Researchers have, for the first time, managed to understand the the molecular events that contribute to large intercontinental epidemics by studying almost 5,000 group A streptococcus genomes collected over decades.
The multi-institute study by researchers from Houston Methodist Research Institute, Houston Methodist Hospital, institutions in Finland and Iceland, and the U.S. National Institute of Allergy and Infectious Diseases has been published in Journal of Clinical Investigation.
Researchers say that their collaborative research has managed to identify at the precise nucleotide level, genetic changes that contributed to large epidemics of group A streptococcus (GAS).
“These findings now give us the opportunity to begin to develop new translational medicine tools and strategies,” said James M. Musser, M.D., Ph.D., principal investigator of the study and chair of the Department of Pathology and Genomic Medicine at the Houston Methodist Research Institute. “We can use this information to develop novel therapeutics, advanced diagnostic techniques and new ways to prevent, or dampen, epidemics.”
According to the World Health Organization, GAS causes more than 600 million cases of human disease every year. The majority of cases are group A streptococcus pharyngitis, more commonly known as strep throat. But group A strep is also the major cause of preventable childhood heart disease caused by rheumatic fever and rheumatic heart disease. On the far end of the infection severity spectrum, group A streptococcus also causes necrotizing fasciitis (“flesh-eating” disease), an infection with a high mortality rate.
The collaborating team of international scientists found that group A streptococcus was an excellent model organism to study the molecular basis of epidemic bacterial infections. Researchers have known for more than a century that this pathogenic bacterium can cause epidemics, but no one has been able to fully address the cause. Now with next generation sequencing, scientists are able to sequence the entire genome of the bacteria, just as is done in humans. Group A streptococcus was selected as the model organism for study due to the availability of comprehensive strain samples collected over decades, and its relatively small genome, which allows the genome of thousands of strains to be completely sequenced relatively rapidly.

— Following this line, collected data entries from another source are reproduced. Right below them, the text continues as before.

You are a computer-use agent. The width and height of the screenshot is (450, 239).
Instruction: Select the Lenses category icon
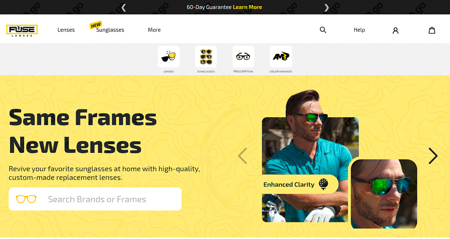(169, 57)
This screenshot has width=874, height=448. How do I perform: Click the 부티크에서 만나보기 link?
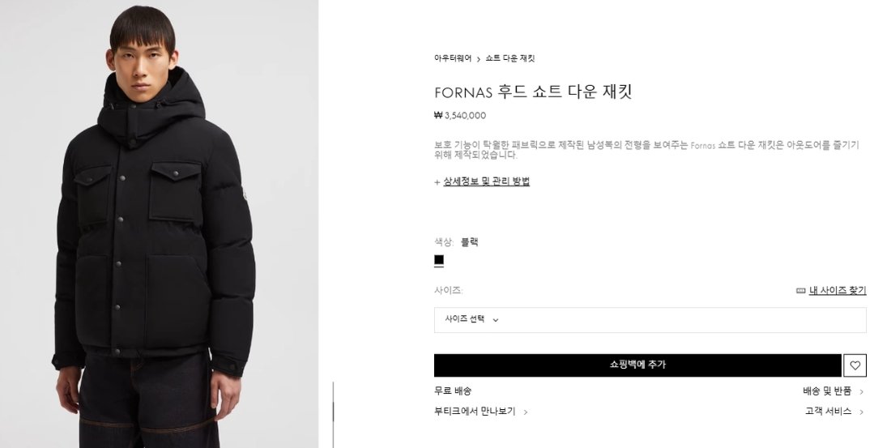click(x=475, y=412)
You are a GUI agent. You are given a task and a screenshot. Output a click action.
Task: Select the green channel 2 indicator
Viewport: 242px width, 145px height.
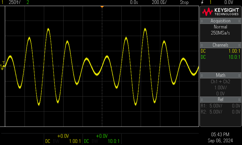(x=28, y=2)
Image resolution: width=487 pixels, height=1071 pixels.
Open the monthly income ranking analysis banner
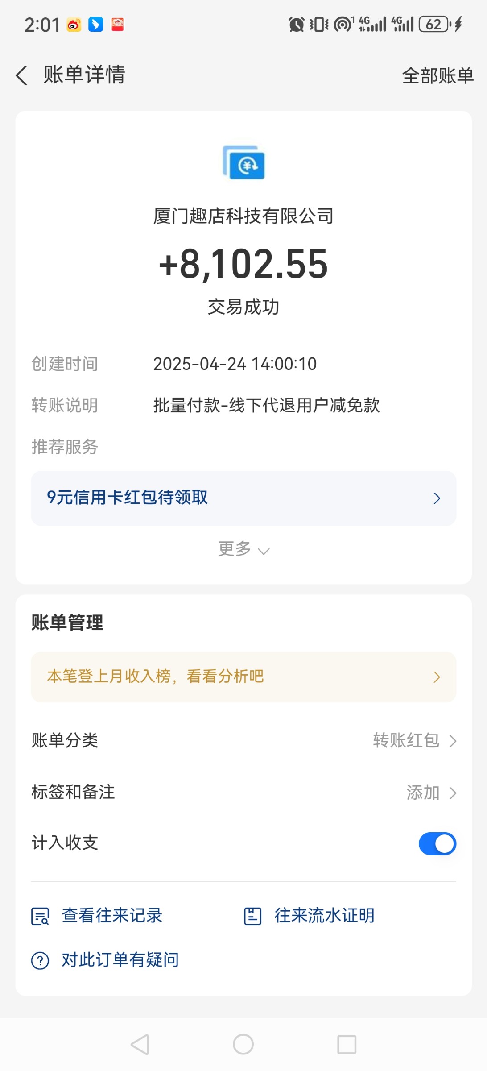click(244, 677)
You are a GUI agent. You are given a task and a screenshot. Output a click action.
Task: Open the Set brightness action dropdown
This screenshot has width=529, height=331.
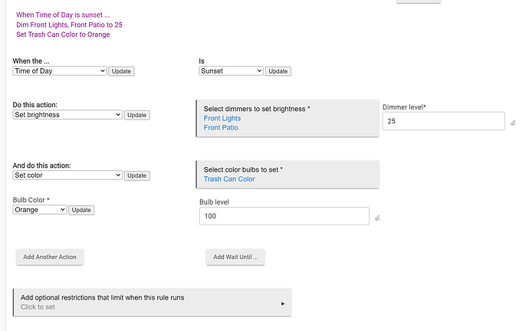(x=67, y=115)
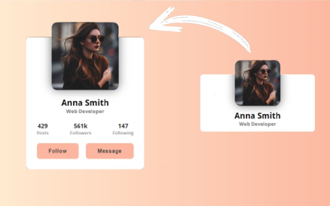The height and width of the screenshot is (206, 330).
Task: Open the small profile photo on right card
Action: pos(258,83)
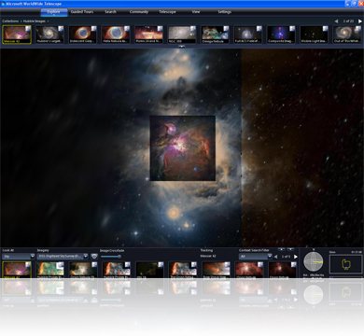Open the Look At dropdown
This screenshot has width=364, height=336.
tap(19, 257)
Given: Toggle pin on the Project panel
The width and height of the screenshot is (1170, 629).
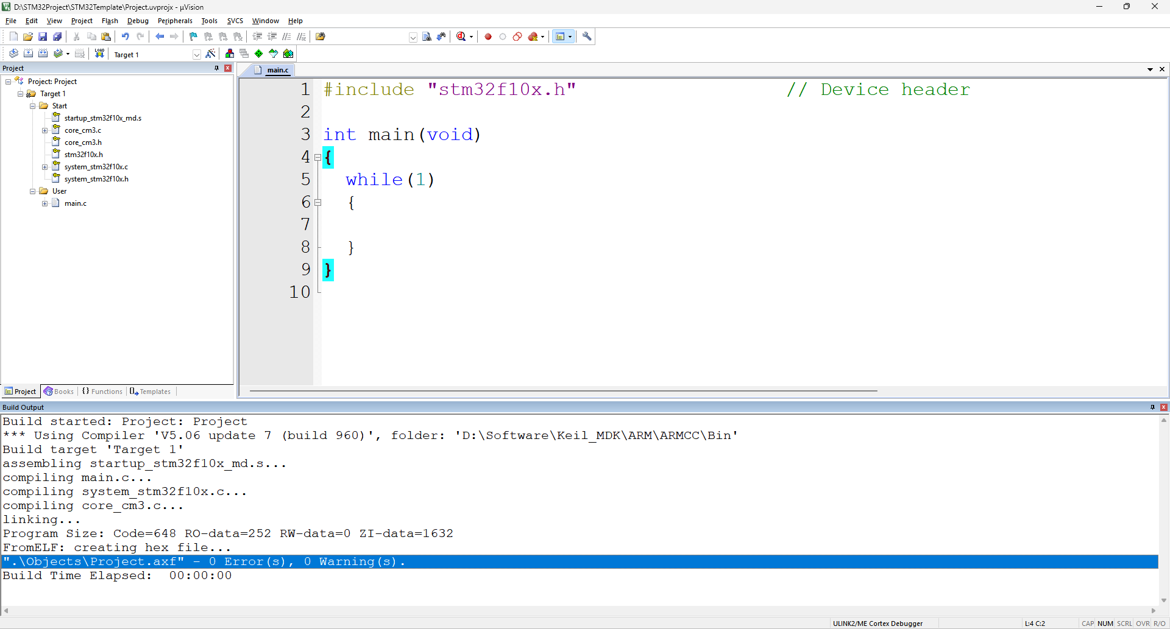Looking at the screenshot, I should [216, 68].
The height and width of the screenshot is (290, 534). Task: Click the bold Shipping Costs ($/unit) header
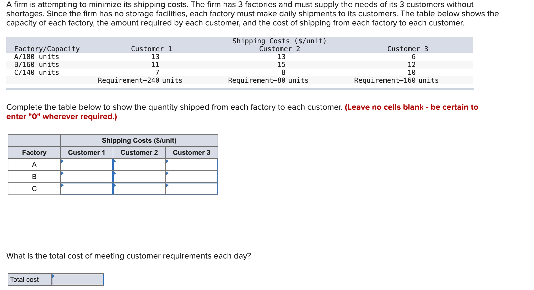pos(139,140)
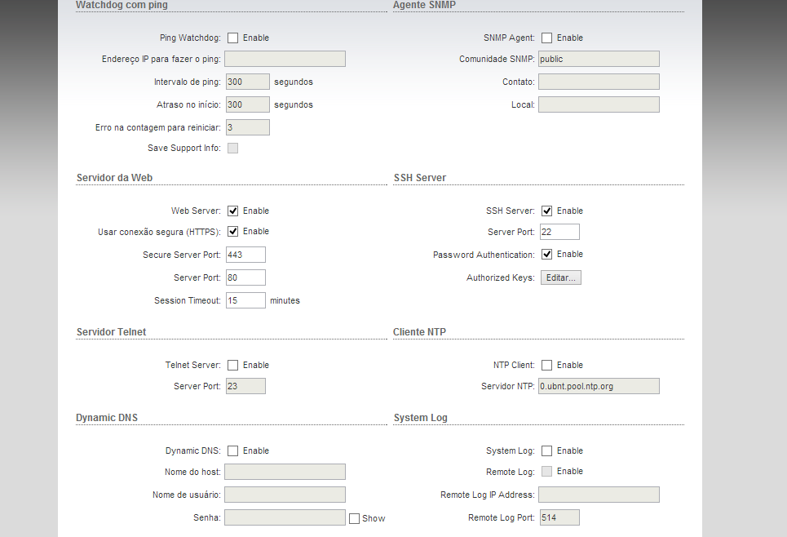The width and height of the screenshot is (787, 537).
Task: Click the Editar button for Authorized Keys
Action: coord(560,277)
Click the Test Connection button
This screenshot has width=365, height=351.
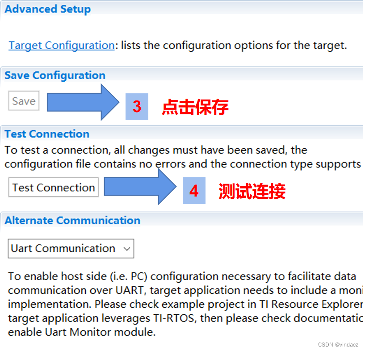pos(53,187)
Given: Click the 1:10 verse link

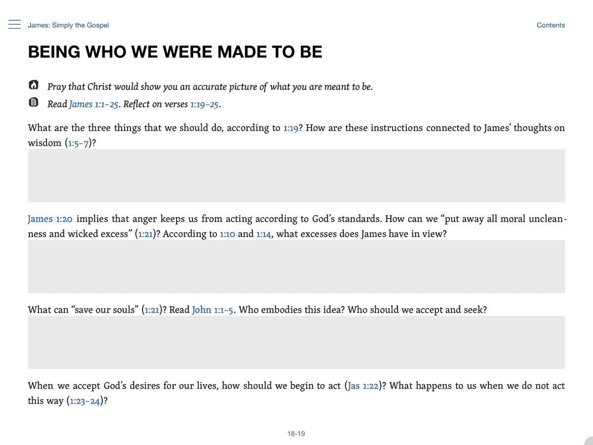Looking at the screenshot, I should coord(227,234).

The researchers’ original hypothesis, which turned out to be correct, was that changes in the genetic make-up of the GAS pathogen had underpinned new epidemics. To address this hypothesis, the collaborating international team sequenced the genome of thousands of disease-causing strains, precisely defining every base pair mutation in the strains.
“The surprise was that the changes involved alterations in the genes encoding two potent toxins that contribute to human infections,” said Musser, who is director for the Center for Molecular and Translational Human Infectious Disease Research at Houston Methodist.
The researchers found that in the epidemic form of group A streptococcus, which can manifest as necrotizing fasciitis, or “flesh-eating” disease, there were two significant and crucial changes within the regulatory region of the epidemic strains. The regulatory region identified controls how two key toxin-encoding genes are transcribed and the toxic proteins made. These specific genetic changes result in the creation of single nucleotide polymorphisms, or SNPs.
Musser’s team found that two of those SNPs result in significantly increased production of two important toxins that harm humans called streptolysin O and NAD-glycohydrolase. The third SNP creates a form of one of those toxins that becomes more active than the original form. All three of these SNPS contributed to building a pathogenic organism that is a more virulent machine capable of causing epidemics.
“Think about the thermostat in your house that controls temperature. If you want to make your house hotter, or if group A streptococcus wants to make itself ‘hotter,’ that is, more virulent, it turns up the heat by making more of these two toxins that harm human cells,” said Musser.
Musser and team are hopeful findings from their model study will allow other infectious disease researchers to use analogous strategies that focus on other pathogens, like Staphylococcus aureus (the leading cause of skin and soft-tissue infections), and antibiotic-resistant bacteria such as Klebsiella pneumonia or Escherichia coli.